Task directions: Reproduce the lines of the listing from the line containing "The height and" through the end of the listing, swapping "volume" for "disk" and changing nothing else. Omit the pictures.

Data extracted from a collection
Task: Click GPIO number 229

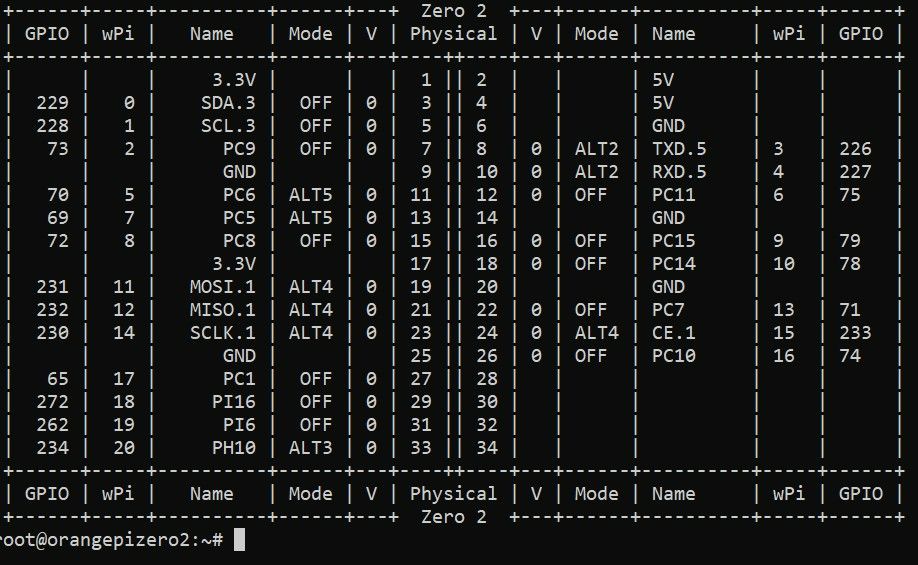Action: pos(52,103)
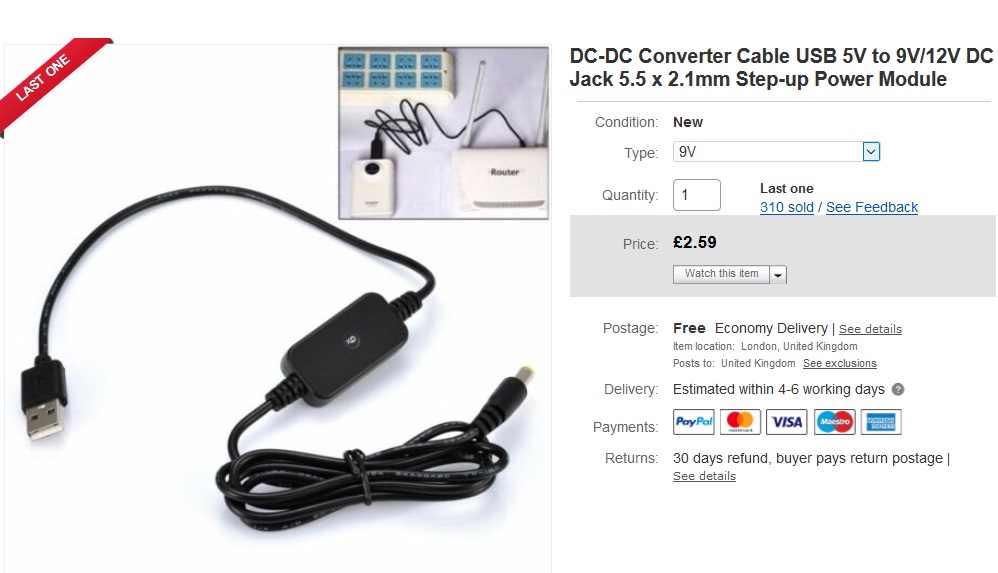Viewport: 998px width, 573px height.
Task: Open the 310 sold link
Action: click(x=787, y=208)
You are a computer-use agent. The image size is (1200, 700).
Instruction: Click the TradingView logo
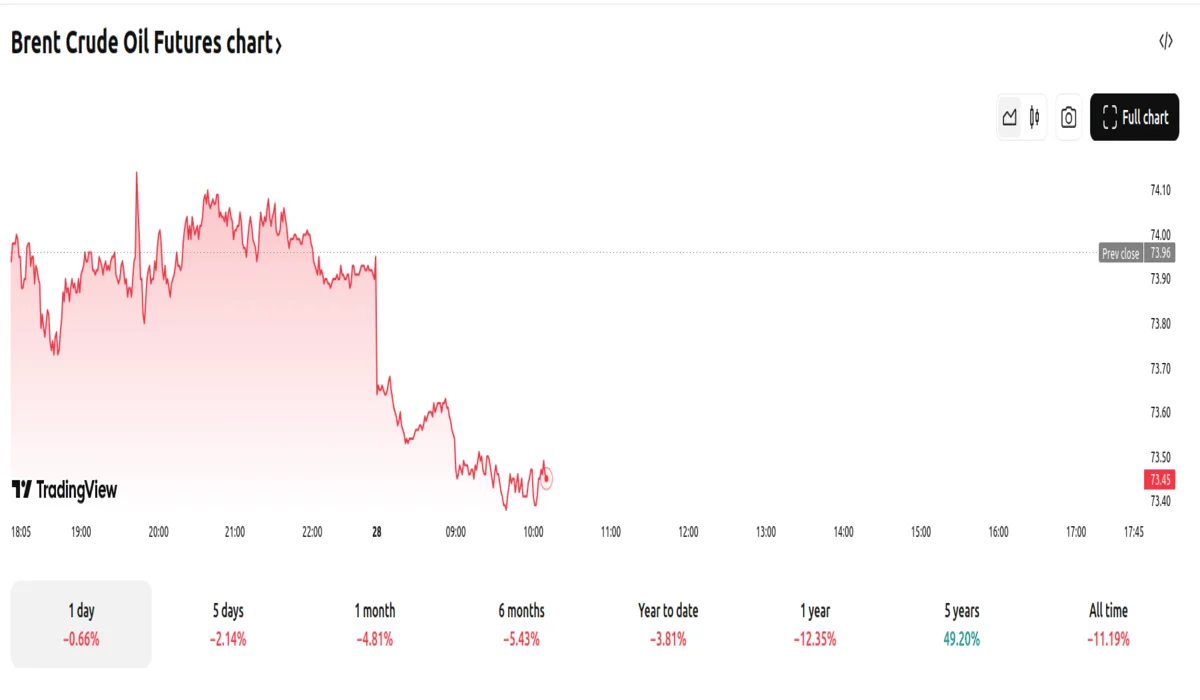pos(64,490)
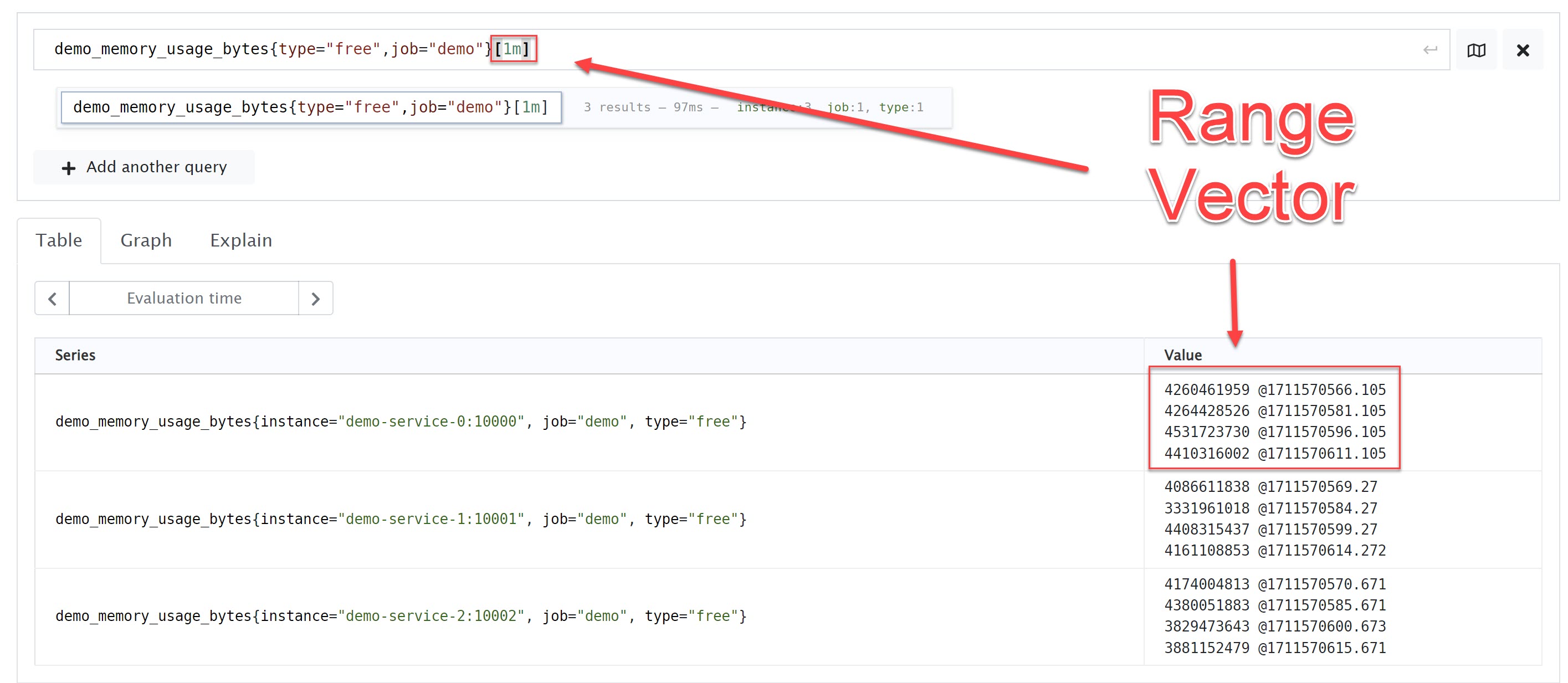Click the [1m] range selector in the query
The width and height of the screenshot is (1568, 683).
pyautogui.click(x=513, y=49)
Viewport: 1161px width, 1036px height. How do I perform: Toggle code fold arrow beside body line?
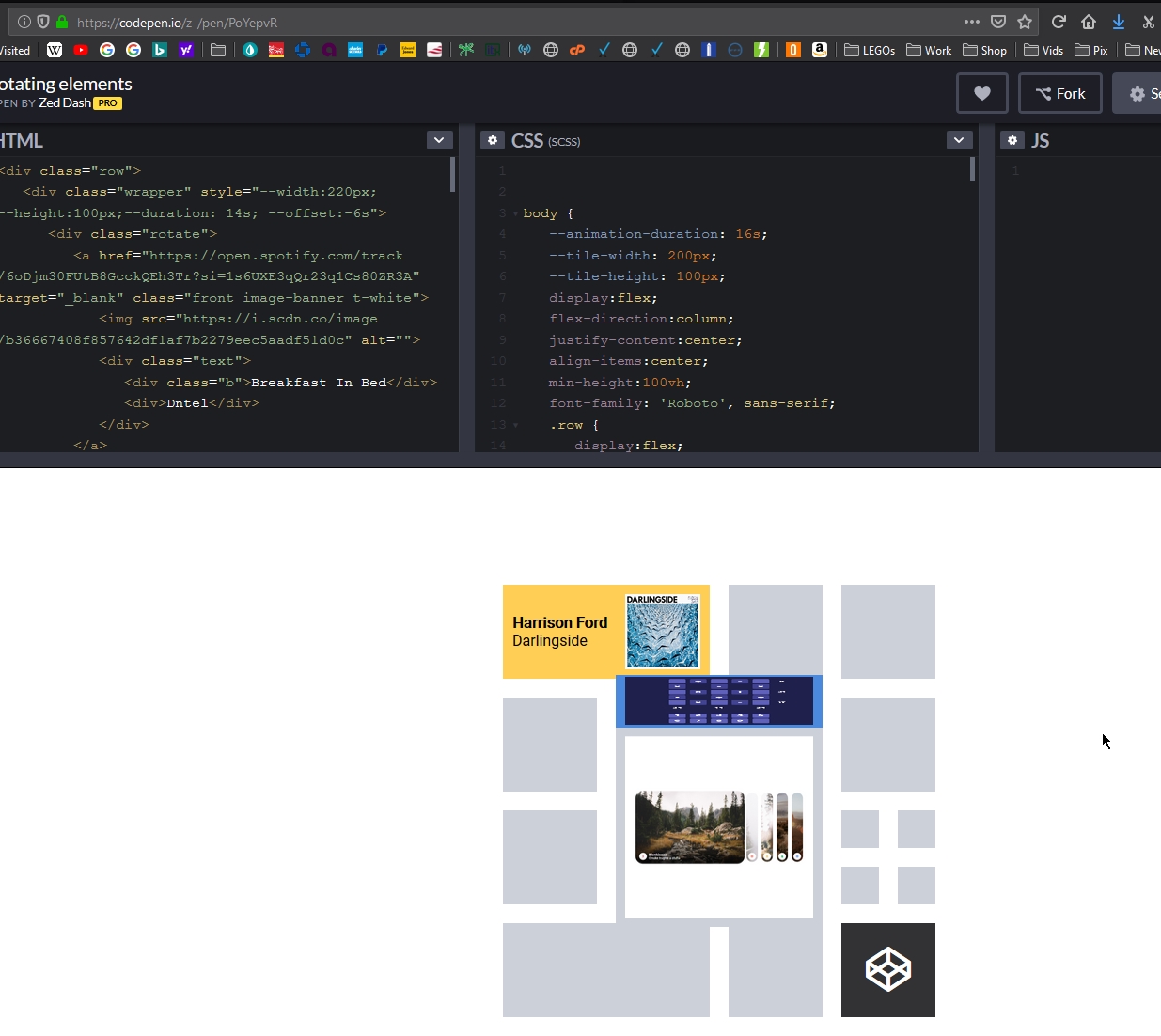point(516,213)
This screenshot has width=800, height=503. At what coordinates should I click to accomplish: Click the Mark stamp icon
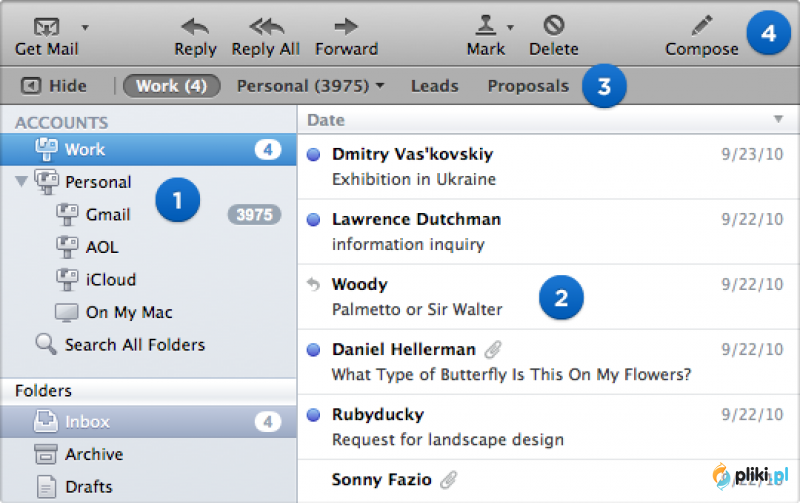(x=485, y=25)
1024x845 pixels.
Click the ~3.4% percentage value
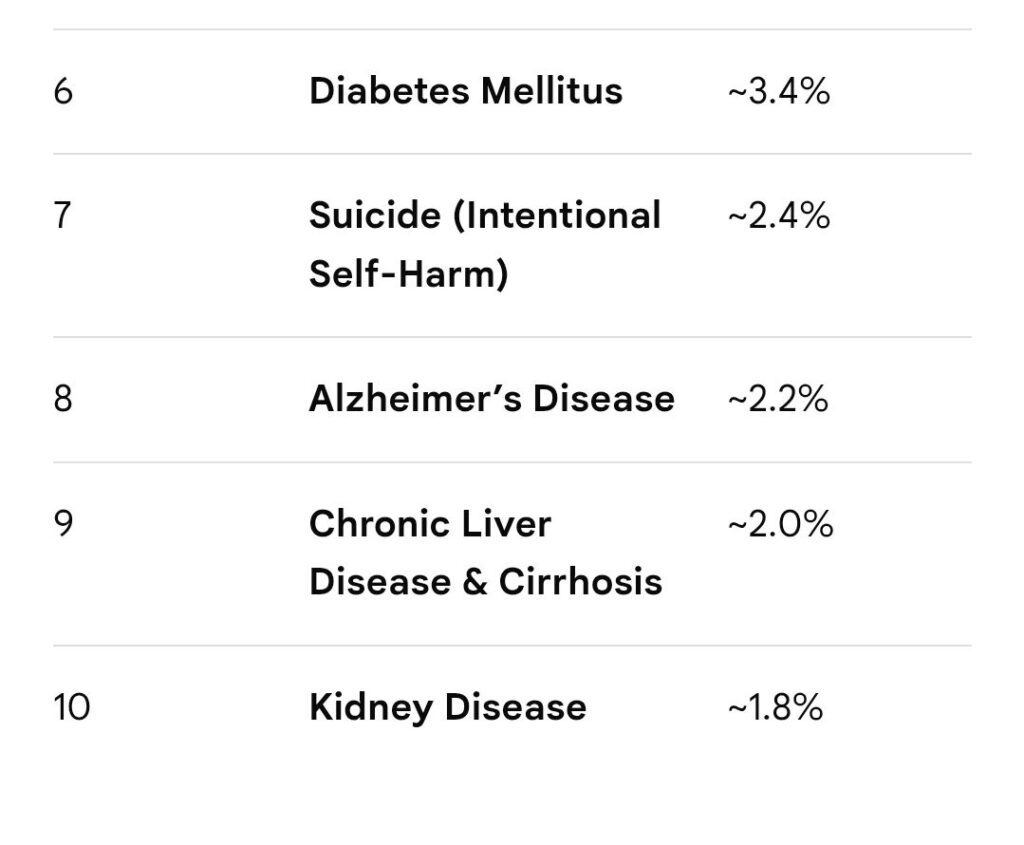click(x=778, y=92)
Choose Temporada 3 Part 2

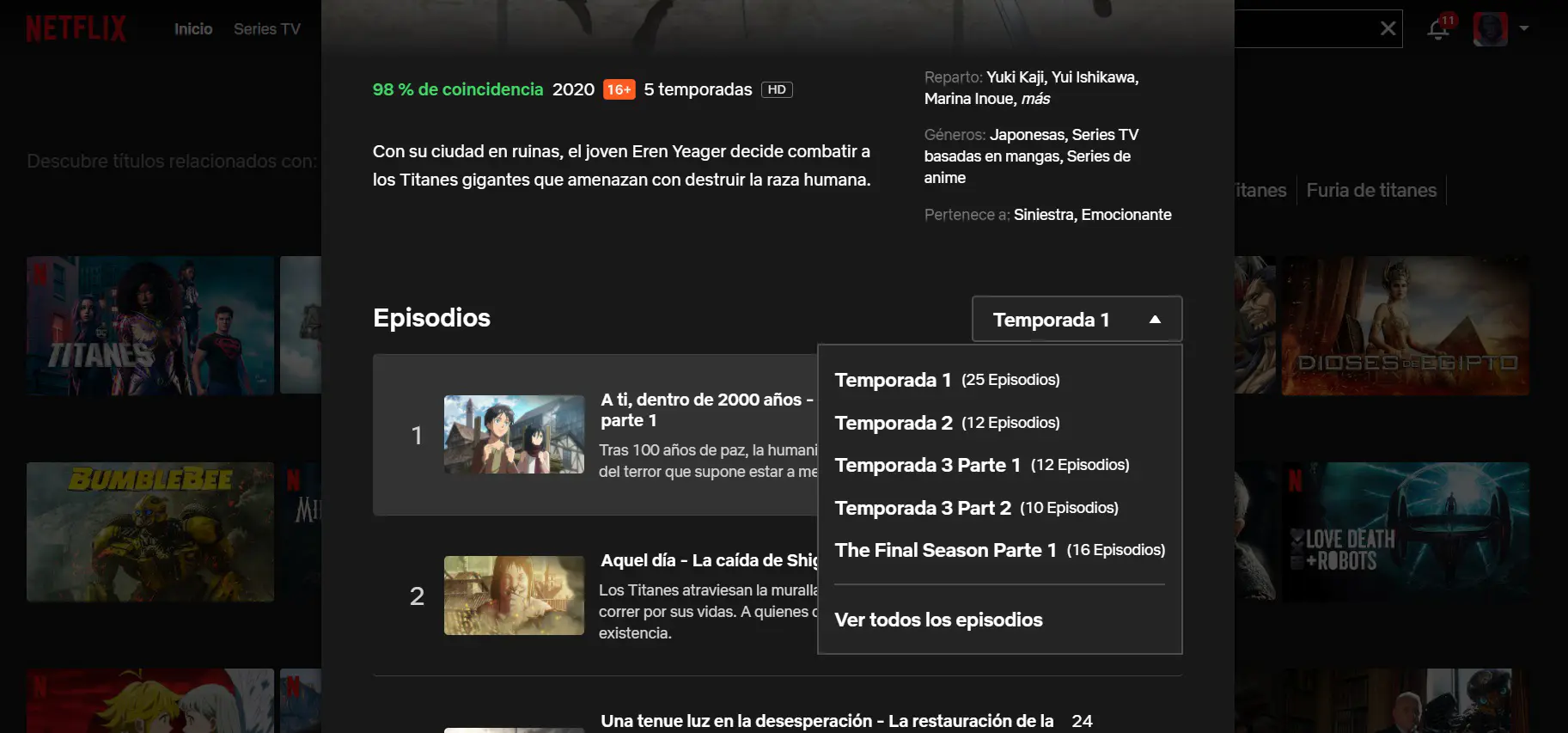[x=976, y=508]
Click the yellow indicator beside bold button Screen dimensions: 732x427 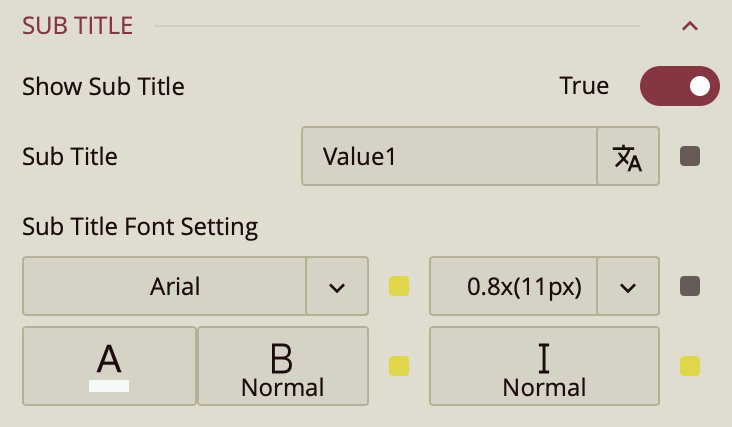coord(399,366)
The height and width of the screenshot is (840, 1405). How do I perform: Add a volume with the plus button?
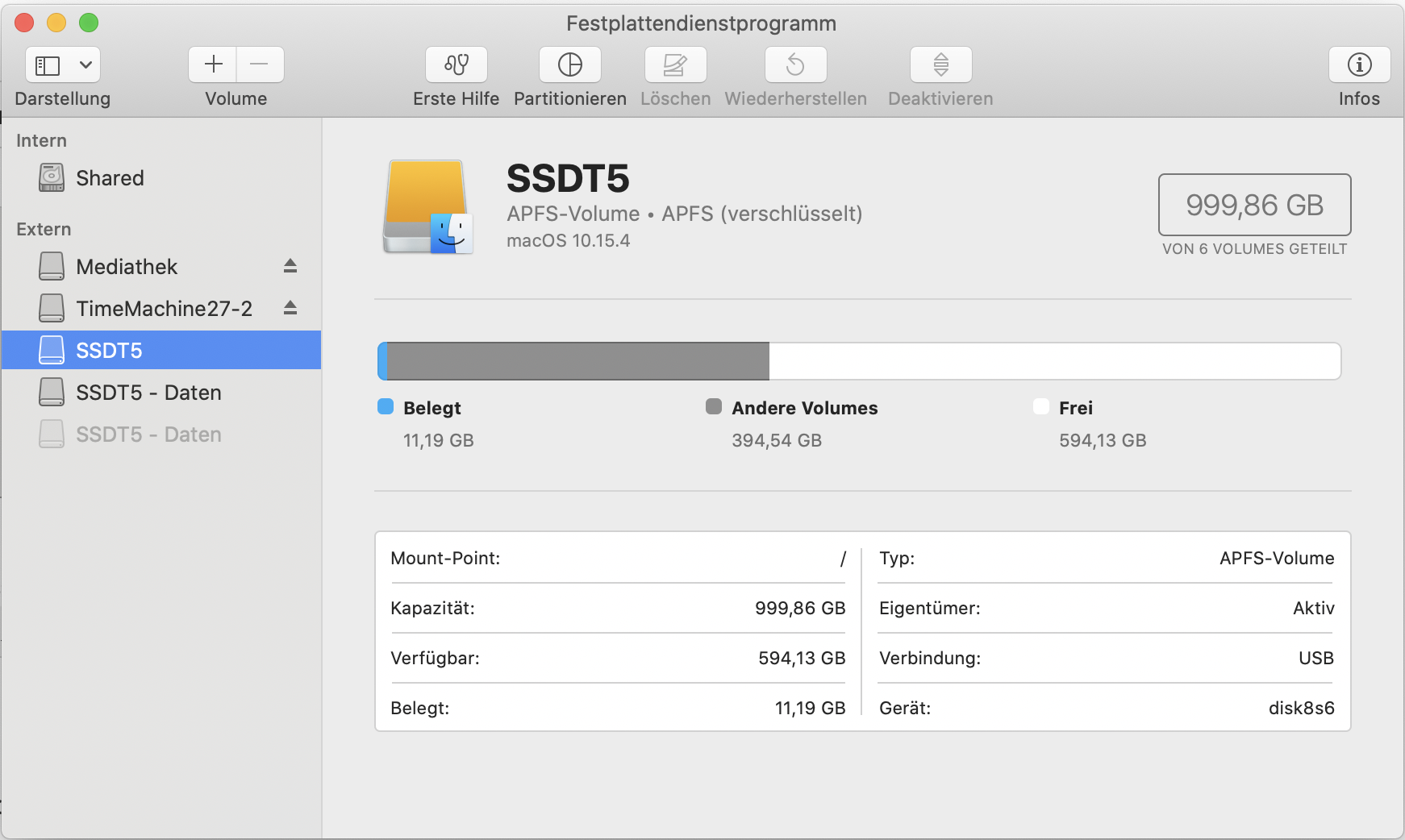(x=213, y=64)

Result for this task:
The height and width of the screenshot is (840, 1405). How do I perform: Add a disk with the plus button?
(x=213, y=64)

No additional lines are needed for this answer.